You probably know by now that in every online community, there will be highly popular, influential members. Sometimes their star rises quickly and they can become a very important part of your strategy. They morph into a high-profile, go-to member who seems quite vested in the community and displays a great deal of ownership. This type of member can be a community manager’s dream.

When this type of member take on too much ownership, there can be trouble.

If you start to depend on them too much or place them on a pedestal believing that their intentions are always pure, there could be even more trouble.
This may or may not happen because there are many factors to consider and so much depends on their specific personality traits. But it might happen, and you need to be ready.

If an influential community member starts creating havoc, they must be dealt with and you cannot be swayed by their status. If they become a dominant, larger-than-life force throwing their weight around at others expense, you have to do something.

This person could be your very first member. They could be the ultimate creator of content and have hundreds or even thousands of friends. People might get upset if they believe he or she is being ousted. And, this person and/or their die-hard followers may even turn against you in a very public manner.

DATA
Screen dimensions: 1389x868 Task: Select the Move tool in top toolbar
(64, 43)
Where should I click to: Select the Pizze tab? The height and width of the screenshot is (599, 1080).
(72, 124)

DIRECTION
Resume the article on managing overly influential community members, picking up right after its final sentence and carrying the argument forward.

WRITTEN REPLY
Remember those essential skills for community managers I wrote about a few months back? This is when they come into play. This is when you need to have a thick skin, make a decision and move on.
Sure, you can try to reason with them. And most community managers will give you several ideas on how you should go about doing this.  I agree that you should do what you can to salvage the relationship and keep the member without compromising your integrity.

If it doesn’t work, let them go. You will live to see another day. Trust me. I did.

This is just one of the lessons I’ve learned while doing this job called community management. Many think it’s glamorous and all fun, games and kumbaya. It isn’t.
When you’re in the trenches of this work, you learn quickly that there may not be a right answer and you learn as you go.

That is why I write this blog. It is documentation of the fact that I learn as I go. That is why I appreciate everyone who sends me emails saying how much they appreciate what I share and how my strategies are working for them for them.

I will continue to share my lessons learned and even more so as part of a new project series specifically for community managers. If you want to know more about it, sign up on my book website and you’ll be one of the first to learn about this new endeavor.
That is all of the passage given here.